Barked: Tue Mar 19, '13 1:19pm PST 
Ever since Clyde was a puppy, my only training limitations with him are what I can teach via luring and his lower-than-average critical thinking skills... Except when it comes to LLW. We could make him sit and do a perfect beg on command, but never figure out a way to make him heel on the leash. I think the issue is that Clyde hates having structured activities. I eventually gave up and just let him use all 6ft of the leash when we walk, teaching him not to put tension on the leash. Even then, I still have to bring out the prong collar sometimes because he reverts to pulling every which way.
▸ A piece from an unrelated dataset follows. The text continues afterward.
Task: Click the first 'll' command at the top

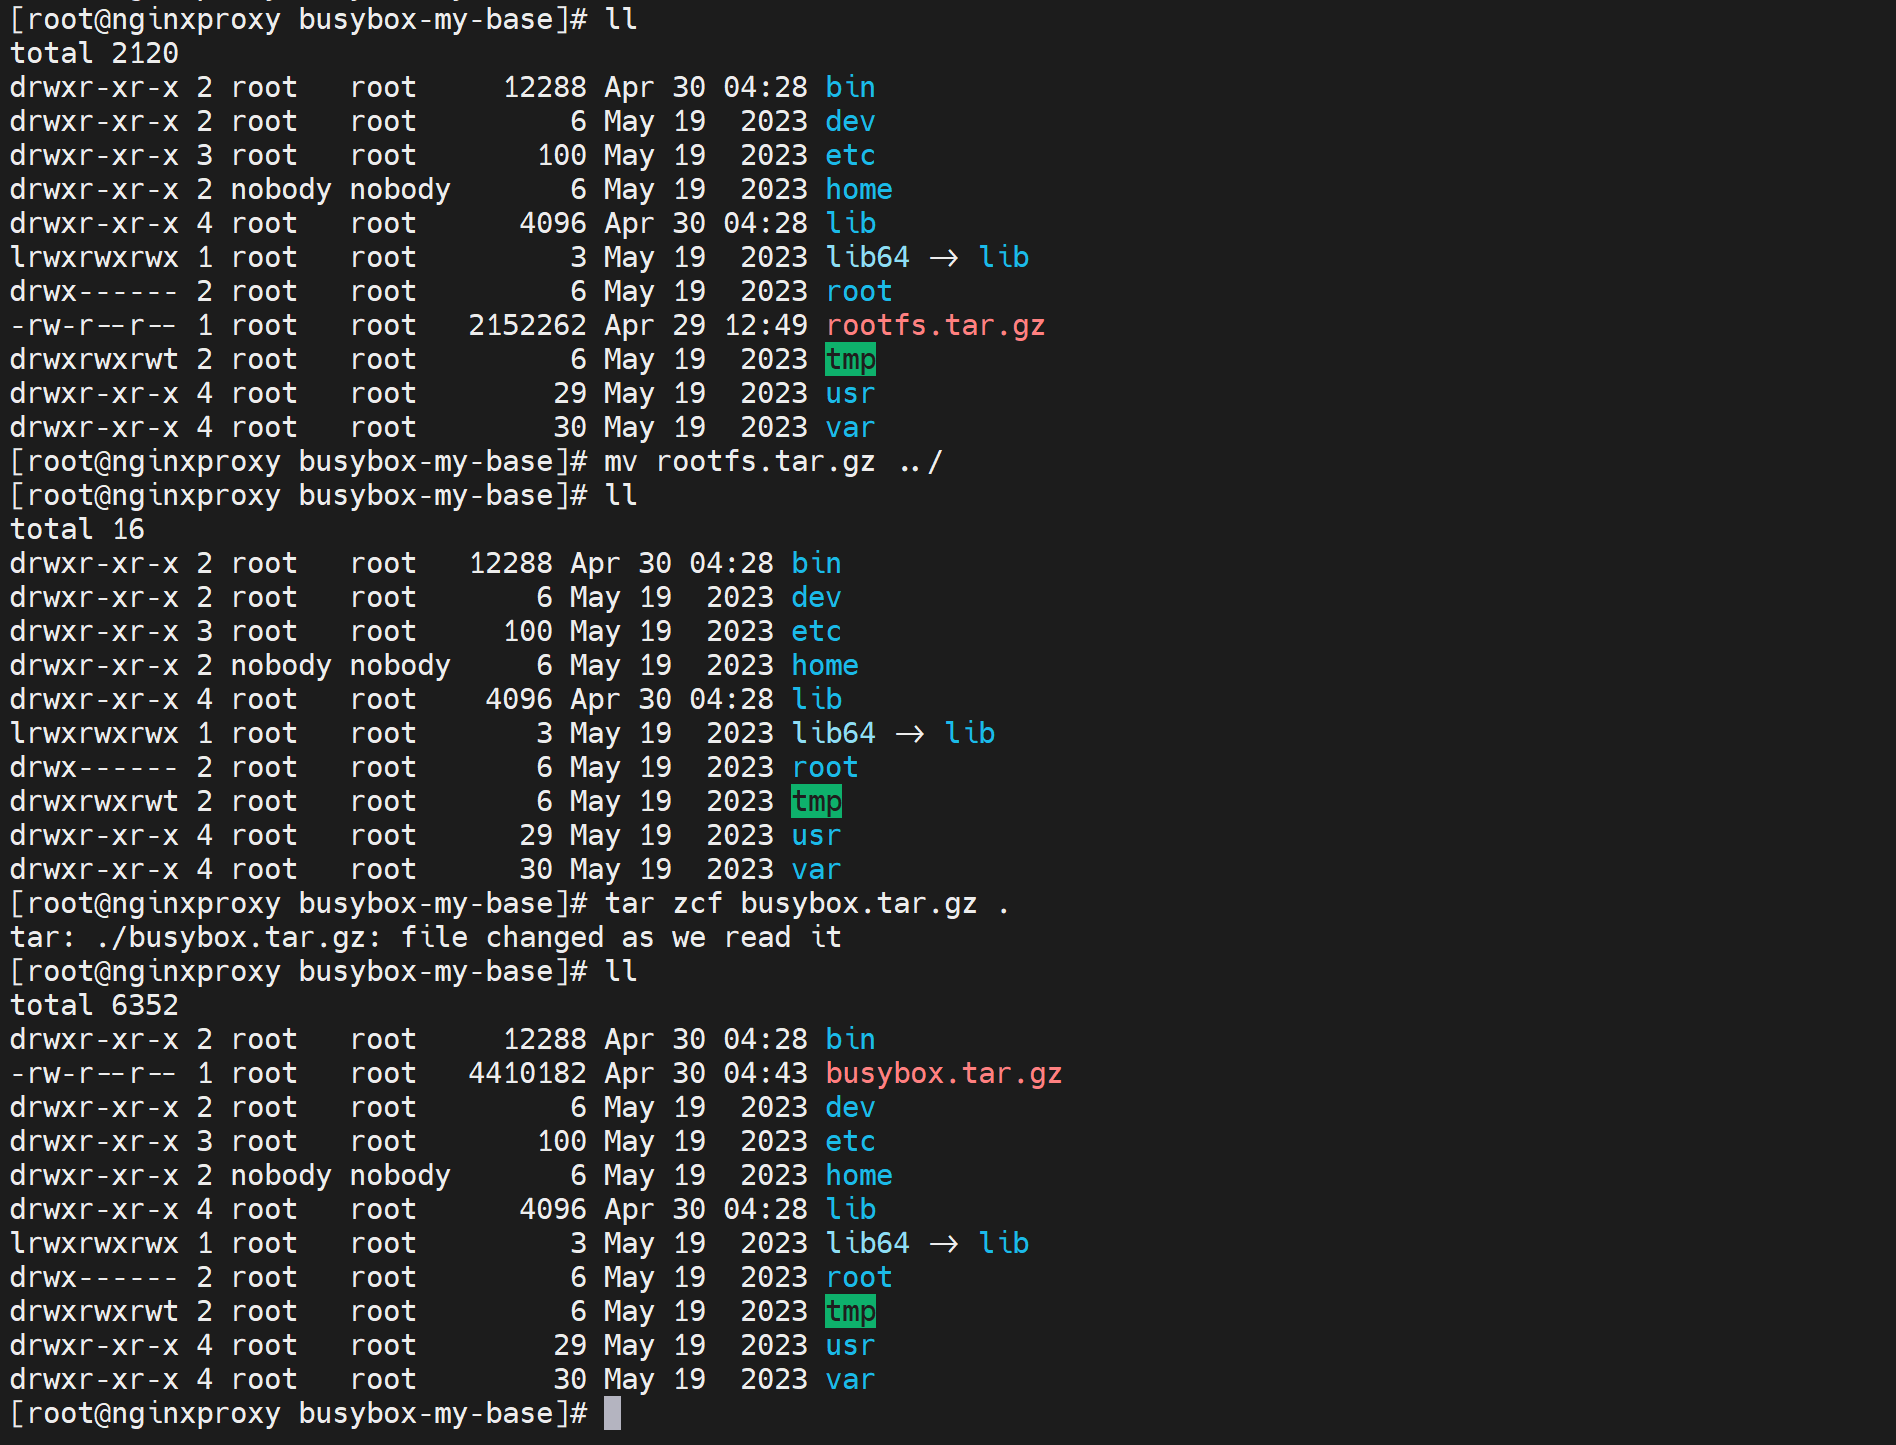Action: pos(621,20)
After 5 years, I have finally found the most promising training method so far (clicker training a heel) and it still looks like it could go either way...

Guess it's just one of those things that may or may not be easy or even possible to teach.

Miss- Pig!
Barked: Tue Mar 19, '13 1:41pm PST 
Jewel, with Missy, treats and the clicker were mainly all that was needed. With Ty, i added in some quick diversion techniques too. So as he got to the end of the lead, i'd sharply turn the opposite direction which would bring Ty back round to my side. Over time, he learnt to start watching me for direction changes and he started walking by my side rather than heading out to the end of the lead. That's it really. It was quite simple and was far easier than i imagined. Up until then i'd tried all the recommended methods but it took consistency and working in a group training class to really nail it.

14- Years- Young!
Barked: Tue Mar 19, '13 2:03pm PST 
Different people have different training goals, I guess. My younger dog has a beautiful, focused, competition style heel, but only so-so leash manners and I still use an Easy Walk harness on walks. I just got to the point where I was like ‘meh- good enough for me.’
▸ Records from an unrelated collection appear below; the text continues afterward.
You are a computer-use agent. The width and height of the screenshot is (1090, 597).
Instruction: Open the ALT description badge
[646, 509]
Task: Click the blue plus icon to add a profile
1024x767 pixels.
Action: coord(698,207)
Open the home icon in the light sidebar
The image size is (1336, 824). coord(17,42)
I work for a pet sitting/dog walking company, but I can’t take her to work with me or do in-home sitting. No amount of training will make her a dog park type of dog, as long as she ignores other dogs in public, I’m happy. I’m actually tentatively planning on taking the CGC with her in June, something I wasn’t sure I’d be able to do with her.


I am Fearless
Barked: Tue Mar 19, '13 2:44pm PST 
The dog may have more fun and be able to focus more on learning fancy tricks than they are with learning how to walk nicely on a leash. Likewise, a dog who has excellent manners may suck at learning pointless tricks.

Well said Ava and nixapplause Mozart is probably a great example he knows his tricks and loves learning new ones he knows 29 tricks now, but loose leash walking no when we go out in public he wears a head collar. Mozart is great at recall in the backyard off leash it is fenced but I whistle him and he comes running like a cheetah for a meat treat. I admit for both of us it so much fun learning tricks then advanced obedience we both have huge smiles on our faces when learning and accomplishing Tricks. Also some owners may know how to teach hard tricks but not know how to teach heeling. I love Mozart and his tricks, I don't, need a robot dog that is 100% perfect. We still practice obedience training. Heck I admit I am better at teaching most complex tricks then complex obedience still learning new things everyday. At least the people are mentally stimulating the dog, I would rather see someone working with the dog then doing nothing tricks count too.
Jackson Tan

Lad about town
Barked: Tue Mar 19, '13 9:13pm PST 
Mine won't lol. It's just a compulsion he walks on the end of that lead. If he was on a flexi he'd be miles in front of me. Very smart dog. Obedient. Just a freakazoid on the leash. laugh out loud Even when he's tired he'll still take great effort to walk just in front. I just let him go. I've got a strong arm, heh.

I love sitting- in laps
Barked: Tue Mar 19, '13 9:50pm PST 
Thank dog Moose came out of the womb as a loose leash walker. I never had to work on it with him. He would have pulled my arms out of my sockets for sure if he was a puller.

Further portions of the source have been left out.